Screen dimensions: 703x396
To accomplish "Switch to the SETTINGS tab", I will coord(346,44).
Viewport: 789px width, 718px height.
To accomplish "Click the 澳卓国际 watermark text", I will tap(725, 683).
==
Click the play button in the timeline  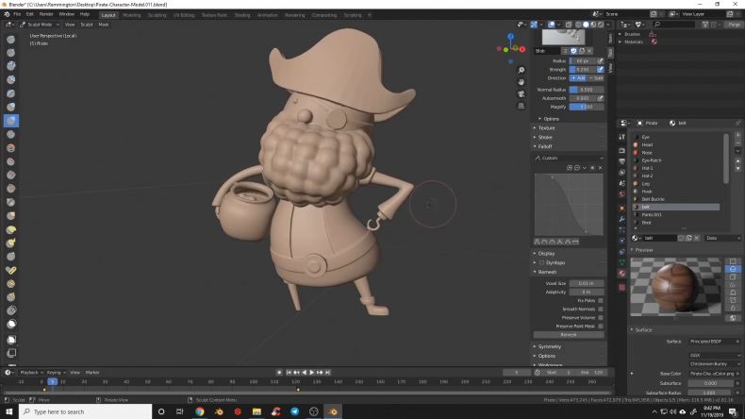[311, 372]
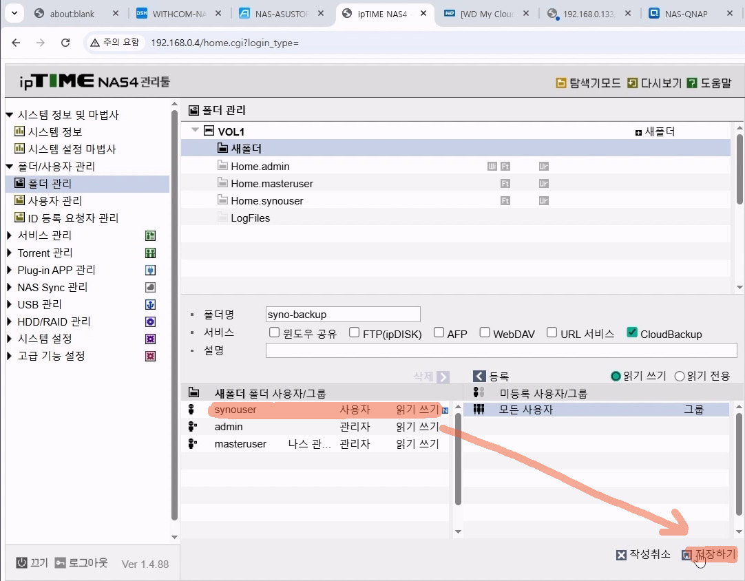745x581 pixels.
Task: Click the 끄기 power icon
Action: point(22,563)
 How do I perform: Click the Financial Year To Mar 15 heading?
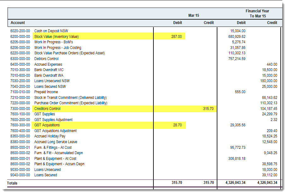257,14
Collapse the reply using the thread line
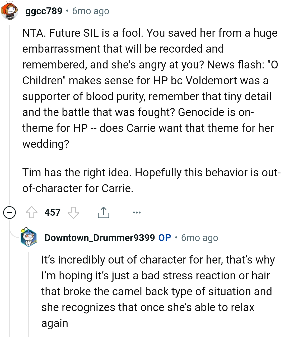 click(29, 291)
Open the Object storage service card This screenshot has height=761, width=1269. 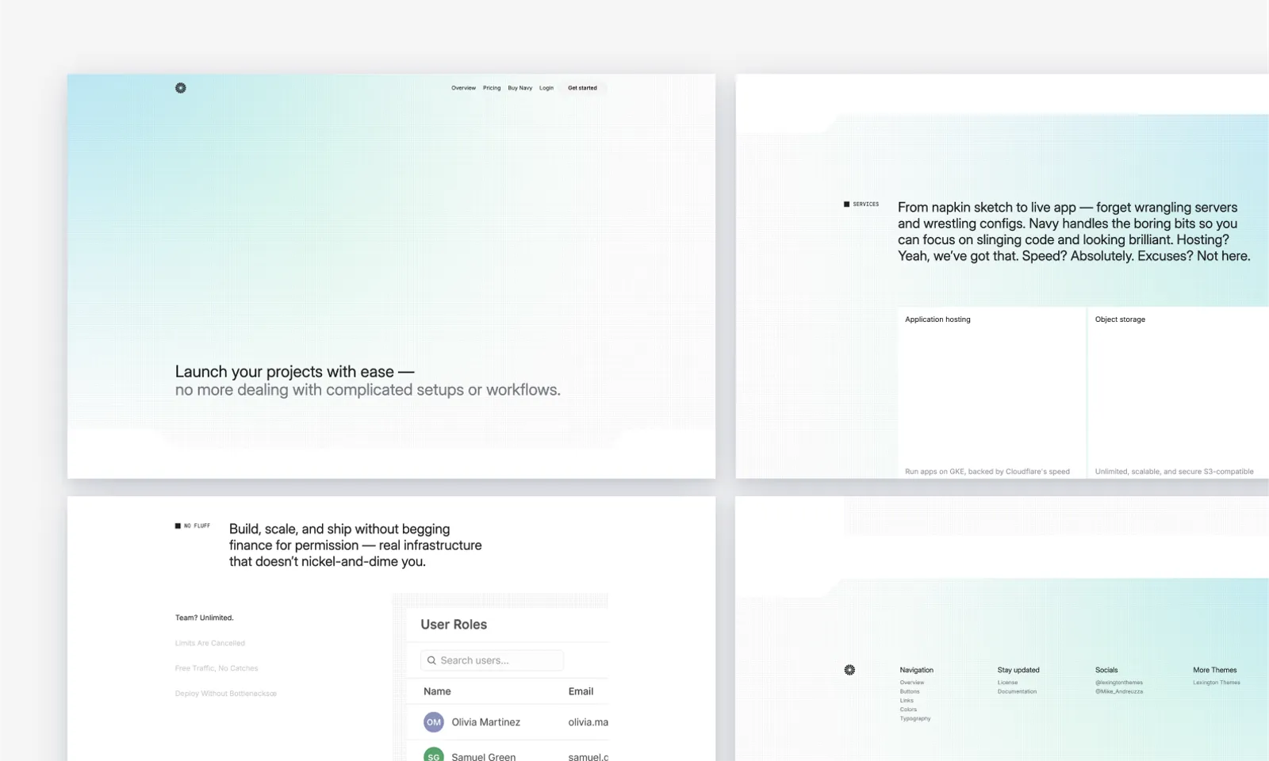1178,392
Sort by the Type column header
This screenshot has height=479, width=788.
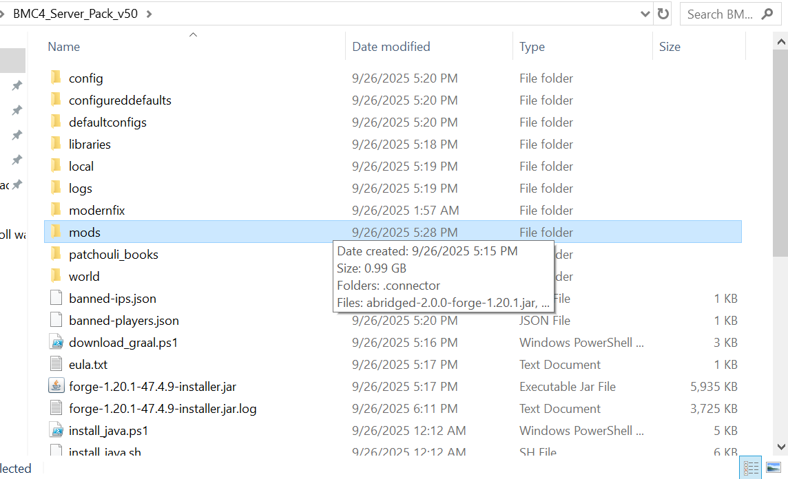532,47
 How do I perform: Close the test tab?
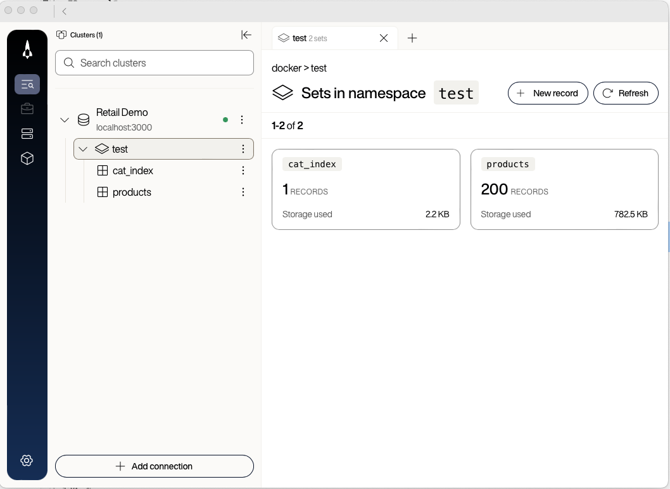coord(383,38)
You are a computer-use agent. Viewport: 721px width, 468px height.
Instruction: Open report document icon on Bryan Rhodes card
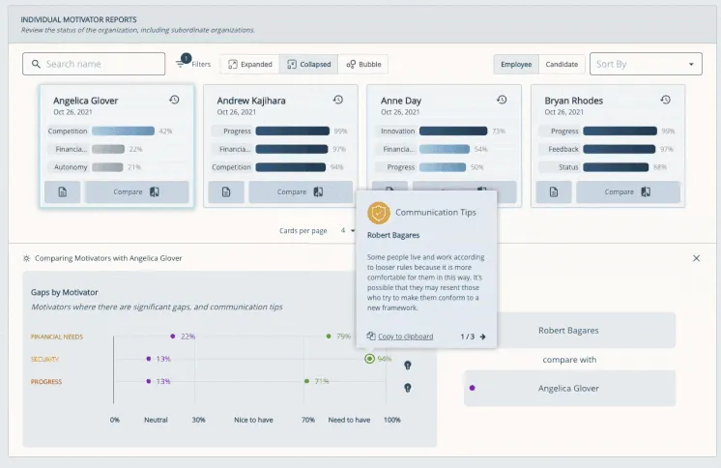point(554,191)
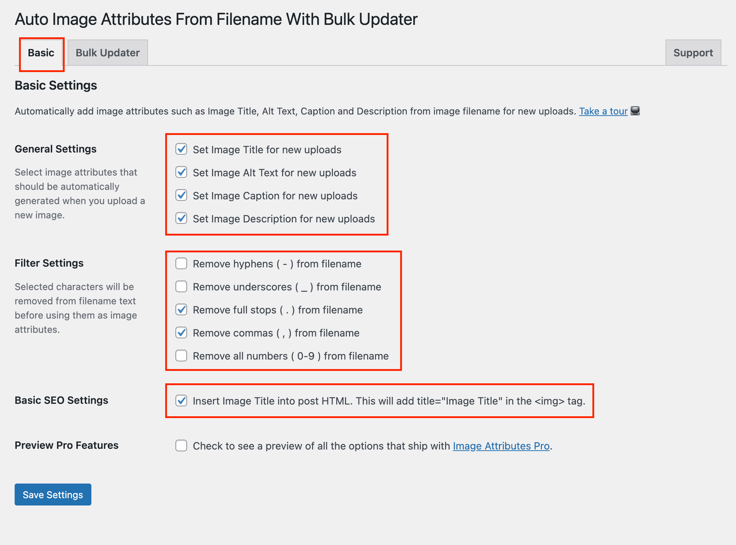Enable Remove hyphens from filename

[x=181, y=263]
* * *
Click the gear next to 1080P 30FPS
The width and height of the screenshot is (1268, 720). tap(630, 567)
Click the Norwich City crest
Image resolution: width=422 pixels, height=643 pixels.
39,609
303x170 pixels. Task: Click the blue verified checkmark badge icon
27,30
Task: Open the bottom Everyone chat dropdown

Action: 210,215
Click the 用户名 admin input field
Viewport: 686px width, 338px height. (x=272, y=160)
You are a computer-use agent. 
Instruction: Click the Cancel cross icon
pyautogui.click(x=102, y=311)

* **Work request**
Only the lines containing the string "agent" are needed; pull them out of the records.

* **Solution to the exercise**
You are a computer-use agent. Viewport: 721px width, 468px height.
You are a computer-use agent. 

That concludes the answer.